栄養管理科コラム
満腹でも食べられる『別腹』ってあるの?!
2018/12掲載
別腹って?
これ以上食べられないくらい満腹なのに、「食後のデザートは食べたい。別腹!」と言ってついつい食べてしまうことが多いですが、本当に「別腹」は存在するのでしょうか?
物理的に考えれば、満腹なので胃袋の容量はパンパンになっており、それ以上の食べものが入るスペースはないように考えられます。しかし、ここでポイントとなるのが、「満腹感」です。
食べたものの糖分が分解されて血液に取り込まれると血糖値が上昇し、大脳の中枢神経は胃の拡張や血糖値の上昇を感知すると、それを「満腹感」として認知され、それ以上食べられない様にします。しかし、食後のデザートを目の前にして「食べたい!」と感じると、大脳がそれに反応してオレキシンというホルモンを分泌します。食欲をコントロールする中枢神経に働きかけ、新たな食欲を生み出します。大脳から指令を受けた胃は、何とか食べ物の一部を小腸へ送り出し、新たに食べ物を受け入れるスペースを作るのです。
これが「別腹」ができる仕組みであり、決して初めから別腹が用意されているわけではないのです。
ダイエットへの活用(別腹の回避法)
- ①食事で満腹感を得られたら「お腹いっぱい!」と言い、満足感に浸る。
- ②目の前にさらに食べたいものを置かないようにする。
- ③「別腹」を予定している場合は、食事を適量・個別盛(大皿ではなく)・お替り追加なし。
- ④強い意志を持つ。
現実的には難しいかもしれませんが、一旦習慣化すれば無理なダイエットでストレスを溜めるよりもリバウンドをしにくくなります。
身体に役立つ知識:みかんの栄養
かんきつ類の原産地は主にインドから東南アジアで、中国渡来のものから偶然生まれたのが「温州(うんしゅう)みかん」という日本独自の品種といわれています。また、皮を乾燥させたものは「陳皮(ちんぴ)」といい漢方薬として用いられ、咳を鎮め、胃を丈夫に保ち消化不良などの胃の不快感を取り除く効能があります。私たちの身近なところでは「七味唐辛子」に使用されています。
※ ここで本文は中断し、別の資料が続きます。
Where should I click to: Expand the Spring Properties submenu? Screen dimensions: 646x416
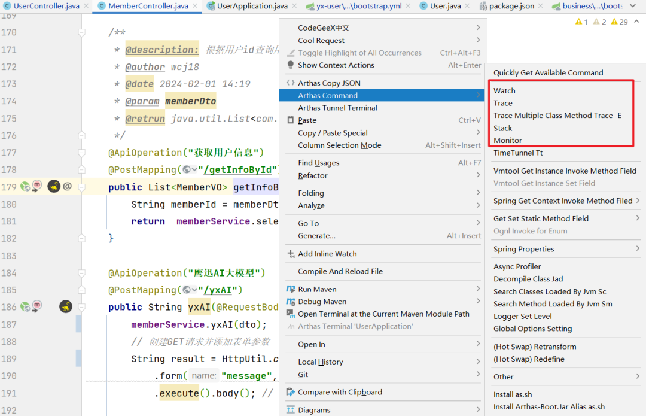[638, 249]
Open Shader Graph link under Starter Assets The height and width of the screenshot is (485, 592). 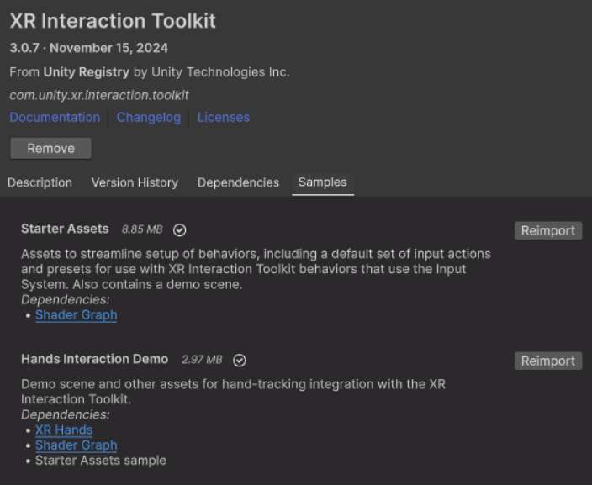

みかんに含まれている「ビタミンC」は動脈硬化や心筋梗塞、脳卒中の原因になる過酸化脂質を抑制し、オレンジ色の色素である「カロテン、β-クリプトキサンチン」は紫外線の害から日焼けやしみを予防します。“袋”や“筋”に含まれる「ヘスペリジン」はビタミンCの吸収率を高め、毛細血管を強化してくれます。ついつい捨てがちの“袋”や“筋”も捨てずに食べるとよいです。